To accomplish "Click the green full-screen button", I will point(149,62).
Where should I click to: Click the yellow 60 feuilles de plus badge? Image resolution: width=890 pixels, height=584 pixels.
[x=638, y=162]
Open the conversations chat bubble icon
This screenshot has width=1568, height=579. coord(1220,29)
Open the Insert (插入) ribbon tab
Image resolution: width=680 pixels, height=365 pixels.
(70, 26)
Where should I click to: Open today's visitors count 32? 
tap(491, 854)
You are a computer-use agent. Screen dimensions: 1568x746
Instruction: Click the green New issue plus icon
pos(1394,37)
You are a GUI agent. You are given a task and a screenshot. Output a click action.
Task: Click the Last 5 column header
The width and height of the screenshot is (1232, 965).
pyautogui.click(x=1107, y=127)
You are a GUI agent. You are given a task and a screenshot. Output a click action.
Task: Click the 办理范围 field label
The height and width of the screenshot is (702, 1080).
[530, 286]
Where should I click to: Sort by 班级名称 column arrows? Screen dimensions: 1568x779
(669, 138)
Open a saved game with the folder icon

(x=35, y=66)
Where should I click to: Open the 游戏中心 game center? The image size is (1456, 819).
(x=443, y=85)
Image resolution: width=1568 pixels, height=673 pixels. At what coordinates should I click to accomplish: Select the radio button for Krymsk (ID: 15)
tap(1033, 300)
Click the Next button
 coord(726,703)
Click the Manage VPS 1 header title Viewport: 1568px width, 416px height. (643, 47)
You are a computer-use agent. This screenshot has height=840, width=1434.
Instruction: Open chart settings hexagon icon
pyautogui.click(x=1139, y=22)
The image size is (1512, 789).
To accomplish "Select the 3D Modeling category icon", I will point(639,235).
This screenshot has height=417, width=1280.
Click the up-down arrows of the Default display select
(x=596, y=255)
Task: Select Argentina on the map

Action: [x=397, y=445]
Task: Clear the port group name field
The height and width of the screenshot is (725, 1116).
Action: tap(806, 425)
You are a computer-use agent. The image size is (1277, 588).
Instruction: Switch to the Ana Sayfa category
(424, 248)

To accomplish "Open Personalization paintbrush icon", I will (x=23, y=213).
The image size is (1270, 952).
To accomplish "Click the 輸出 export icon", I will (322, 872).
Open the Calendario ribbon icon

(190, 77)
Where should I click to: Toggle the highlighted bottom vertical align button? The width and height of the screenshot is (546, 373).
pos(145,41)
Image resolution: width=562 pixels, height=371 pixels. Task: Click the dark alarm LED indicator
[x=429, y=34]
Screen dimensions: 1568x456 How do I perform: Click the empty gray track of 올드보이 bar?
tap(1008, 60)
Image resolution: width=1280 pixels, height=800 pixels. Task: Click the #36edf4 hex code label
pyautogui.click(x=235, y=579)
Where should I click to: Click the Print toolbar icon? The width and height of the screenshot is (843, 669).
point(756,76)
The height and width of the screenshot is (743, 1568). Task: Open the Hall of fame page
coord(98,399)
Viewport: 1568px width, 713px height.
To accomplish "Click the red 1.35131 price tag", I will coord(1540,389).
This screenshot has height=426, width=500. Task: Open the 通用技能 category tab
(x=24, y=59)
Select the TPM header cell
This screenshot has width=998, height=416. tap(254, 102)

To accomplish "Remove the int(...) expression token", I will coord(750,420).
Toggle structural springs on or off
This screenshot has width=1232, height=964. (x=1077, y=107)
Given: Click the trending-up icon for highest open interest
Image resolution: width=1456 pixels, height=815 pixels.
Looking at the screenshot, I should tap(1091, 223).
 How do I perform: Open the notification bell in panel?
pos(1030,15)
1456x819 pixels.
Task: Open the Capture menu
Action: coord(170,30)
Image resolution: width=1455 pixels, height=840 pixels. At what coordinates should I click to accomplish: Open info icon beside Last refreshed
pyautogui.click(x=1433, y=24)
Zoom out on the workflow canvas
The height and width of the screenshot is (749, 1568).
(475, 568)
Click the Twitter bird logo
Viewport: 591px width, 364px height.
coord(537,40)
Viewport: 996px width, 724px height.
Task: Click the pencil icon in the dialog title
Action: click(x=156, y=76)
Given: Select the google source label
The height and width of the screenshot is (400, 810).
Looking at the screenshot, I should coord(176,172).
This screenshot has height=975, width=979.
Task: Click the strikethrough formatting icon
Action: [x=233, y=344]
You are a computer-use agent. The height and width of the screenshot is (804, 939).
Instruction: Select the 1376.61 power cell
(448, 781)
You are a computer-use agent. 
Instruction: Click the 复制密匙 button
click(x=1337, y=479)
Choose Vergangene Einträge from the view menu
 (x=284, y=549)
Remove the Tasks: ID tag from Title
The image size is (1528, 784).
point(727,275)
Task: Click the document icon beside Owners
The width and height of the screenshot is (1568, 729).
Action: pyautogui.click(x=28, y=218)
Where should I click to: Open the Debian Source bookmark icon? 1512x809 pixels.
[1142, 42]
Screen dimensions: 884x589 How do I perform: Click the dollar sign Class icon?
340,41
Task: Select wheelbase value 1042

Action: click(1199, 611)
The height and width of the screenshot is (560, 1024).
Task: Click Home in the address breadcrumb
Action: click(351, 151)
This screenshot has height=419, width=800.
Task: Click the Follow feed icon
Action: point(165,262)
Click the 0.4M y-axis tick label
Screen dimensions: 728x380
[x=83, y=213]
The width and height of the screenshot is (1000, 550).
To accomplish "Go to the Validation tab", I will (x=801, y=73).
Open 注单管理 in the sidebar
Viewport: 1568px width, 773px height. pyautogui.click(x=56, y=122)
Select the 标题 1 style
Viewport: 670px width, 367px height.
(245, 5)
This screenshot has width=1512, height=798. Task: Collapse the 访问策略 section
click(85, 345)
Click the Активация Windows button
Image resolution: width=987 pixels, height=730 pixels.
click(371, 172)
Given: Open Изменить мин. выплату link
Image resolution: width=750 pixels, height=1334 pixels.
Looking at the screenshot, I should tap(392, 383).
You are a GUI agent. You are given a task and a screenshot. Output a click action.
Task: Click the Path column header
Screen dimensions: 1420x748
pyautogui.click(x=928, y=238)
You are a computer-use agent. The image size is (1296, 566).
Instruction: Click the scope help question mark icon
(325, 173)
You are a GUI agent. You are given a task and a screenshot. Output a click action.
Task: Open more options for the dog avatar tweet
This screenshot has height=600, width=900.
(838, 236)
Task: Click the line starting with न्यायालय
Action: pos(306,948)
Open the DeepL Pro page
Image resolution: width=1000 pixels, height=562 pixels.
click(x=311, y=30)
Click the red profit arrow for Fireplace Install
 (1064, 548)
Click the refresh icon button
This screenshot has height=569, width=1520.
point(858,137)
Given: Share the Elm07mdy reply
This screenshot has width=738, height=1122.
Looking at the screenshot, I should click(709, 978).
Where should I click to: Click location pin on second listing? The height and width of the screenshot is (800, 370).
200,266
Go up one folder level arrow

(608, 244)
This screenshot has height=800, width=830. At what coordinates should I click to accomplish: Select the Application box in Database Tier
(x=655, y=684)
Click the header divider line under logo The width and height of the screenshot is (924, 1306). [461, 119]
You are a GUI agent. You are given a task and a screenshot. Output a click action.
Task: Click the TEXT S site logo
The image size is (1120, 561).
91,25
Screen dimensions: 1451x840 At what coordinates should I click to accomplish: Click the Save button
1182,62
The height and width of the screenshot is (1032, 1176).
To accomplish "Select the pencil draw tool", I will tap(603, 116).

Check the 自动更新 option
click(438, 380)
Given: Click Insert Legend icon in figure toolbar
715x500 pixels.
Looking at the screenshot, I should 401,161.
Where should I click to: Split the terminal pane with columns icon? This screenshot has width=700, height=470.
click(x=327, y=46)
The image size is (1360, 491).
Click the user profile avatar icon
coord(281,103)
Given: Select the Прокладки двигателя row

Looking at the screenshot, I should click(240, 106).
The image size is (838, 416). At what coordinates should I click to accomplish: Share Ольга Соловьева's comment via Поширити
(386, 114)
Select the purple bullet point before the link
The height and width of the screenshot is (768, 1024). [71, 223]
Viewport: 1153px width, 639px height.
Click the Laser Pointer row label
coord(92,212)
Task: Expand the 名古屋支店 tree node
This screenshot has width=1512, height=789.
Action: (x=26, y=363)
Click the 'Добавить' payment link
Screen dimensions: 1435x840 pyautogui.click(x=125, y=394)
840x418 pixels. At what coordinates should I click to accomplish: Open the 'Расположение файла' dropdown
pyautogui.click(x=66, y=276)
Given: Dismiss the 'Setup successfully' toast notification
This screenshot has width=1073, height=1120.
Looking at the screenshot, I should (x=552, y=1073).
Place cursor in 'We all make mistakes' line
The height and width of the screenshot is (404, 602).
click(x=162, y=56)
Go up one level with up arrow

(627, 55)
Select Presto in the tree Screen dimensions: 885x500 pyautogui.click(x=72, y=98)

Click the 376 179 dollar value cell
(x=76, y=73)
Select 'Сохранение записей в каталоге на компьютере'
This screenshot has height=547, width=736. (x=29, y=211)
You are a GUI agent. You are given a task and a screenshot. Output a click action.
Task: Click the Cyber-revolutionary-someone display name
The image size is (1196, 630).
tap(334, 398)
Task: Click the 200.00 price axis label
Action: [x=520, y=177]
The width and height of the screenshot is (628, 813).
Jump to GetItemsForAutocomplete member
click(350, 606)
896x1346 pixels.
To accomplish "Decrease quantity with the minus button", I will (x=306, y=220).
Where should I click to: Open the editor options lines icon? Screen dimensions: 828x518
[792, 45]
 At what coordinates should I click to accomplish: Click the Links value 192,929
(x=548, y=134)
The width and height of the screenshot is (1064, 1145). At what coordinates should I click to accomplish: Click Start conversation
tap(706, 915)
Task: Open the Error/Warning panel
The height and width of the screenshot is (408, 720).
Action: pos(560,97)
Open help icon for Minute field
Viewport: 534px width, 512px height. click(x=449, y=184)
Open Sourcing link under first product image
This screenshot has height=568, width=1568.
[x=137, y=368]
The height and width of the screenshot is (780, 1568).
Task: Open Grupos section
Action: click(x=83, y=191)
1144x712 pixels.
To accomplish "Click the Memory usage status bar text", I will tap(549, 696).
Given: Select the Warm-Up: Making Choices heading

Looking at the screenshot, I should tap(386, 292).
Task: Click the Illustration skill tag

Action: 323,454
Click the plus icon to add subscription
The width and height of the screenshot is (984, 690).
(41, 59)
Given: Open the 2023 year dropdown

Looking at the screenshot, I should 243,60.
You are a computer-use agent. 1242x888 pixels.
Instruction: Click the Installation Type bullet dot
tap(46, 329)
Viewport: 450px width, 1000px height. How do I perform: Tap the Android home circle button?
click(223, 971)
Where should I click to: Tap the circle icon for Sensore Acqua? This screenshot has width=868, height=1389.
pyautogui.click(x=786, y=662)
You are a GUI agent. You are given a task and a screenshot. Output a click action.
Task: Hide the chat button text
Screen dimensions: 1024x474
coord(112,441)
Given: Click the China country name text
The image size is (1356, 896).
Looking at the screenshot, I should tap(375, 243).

+===+

### WRITTEN TASK
Which lines in the rows above contain the word "pencil"? Copy each of them out in full, and count only matches with the same capitalization.

### RESULT BELOW
Task: Click the pencil icon in the dialog title
To accomplish "Select the pencil draw tool", I will tap(603, 116).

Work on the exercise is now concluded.